Dawnshard by Brandon Sanderson


"What I do is me: for that I came."
Feb 14, 2020
Dawnshard is a companion novella to Sanderson's Stormlight Archive, taking place between the events of Oathbringer and Rhythm of War. It is mainly the story of Rysn, a peripheral character who featured in a series of interludes woven throughout the main books, as she travels to uncover the mystery of the long-abandoned (and possibly cursed) land of Aimia. Among those accompanying her on this journey is the Lopen, a Knight Radiant who was one of the original members of Bridge Four.

Dawnshard is slightly difficult to review, as it relies heavily upon the reader being caught up on the history and events of previous Stormlight books (in contrast, I thought the previous Stormlight novella, Edgedancer, could be enjoyed with relatively little prior knowledge of the ongoing series). Unlike Edgedancer, Dawnshard wastes no time explaining things such as weather patterns, recent history, or underlying world hierarchies, taking it for granted that the reader already knows these things and focuses instead on shedding light on previously less-explored worldbuilding elements. This makes sense if you know that the novella was written as a stretch goal for a Kickstarter for The Way of Kings leather bound edition, as most (if not all) contributors to that Kickstarter can be expected to have a foundational knowledge of the world of Roshar.

The novella itself is split between two viewpoints: Rysn and Lopen. Although the viewpoints are split, the story is almost entirely Rysn's, and Lopen serves mainly to support her arc while giving the reader a viewpoint to certain events.
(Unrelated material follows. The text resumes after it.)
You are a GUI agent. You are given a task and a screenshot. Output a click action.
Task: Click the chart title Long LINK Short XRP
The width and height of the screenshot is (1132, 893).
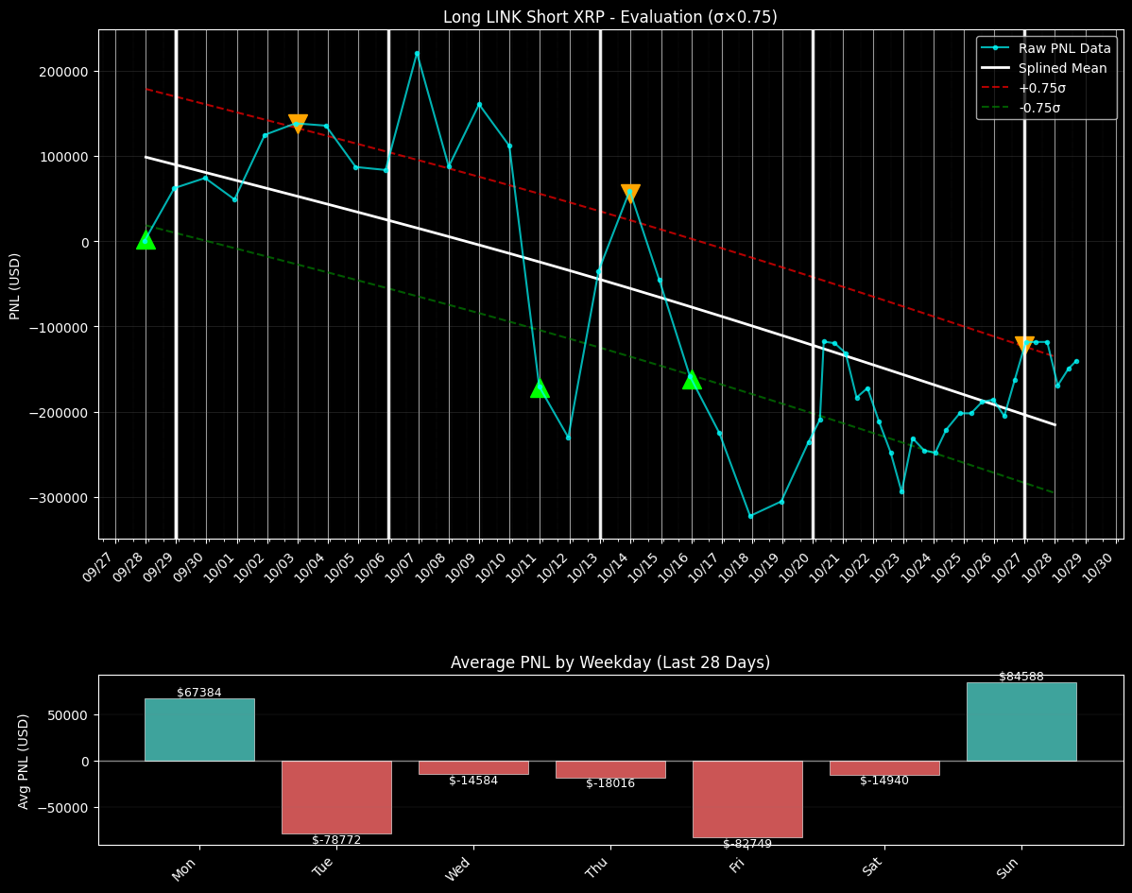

Rysn is journeying to Aimia under the orders of the new Knights Radiant, but she also hopes to discover a cure for her pet larkin, Chiri-Chiri, who has acted lethargic in recent months. Rysn's story is also about her continuing to deal with a disability: she lost the use of her legs after an accident during a previous adventure. Much of the journey to Aimia explores Rysn's feelings about her lack of freedom and her attempts to find new methods of transporting herself without aid.

Rysn's emotional journey is the main selling point of the novella, and Sanderson does a good job with it. Rysn's voice is at times too perfunctory about her emotions as she will often just say how she feels, and this occasionally creates a small barrier that prevents the reader from being fully immersed in her struggles. Overall, Rysn is a worthy protagonist and her unique outlook gives the novella a sense of freshness that it otherwise lacks.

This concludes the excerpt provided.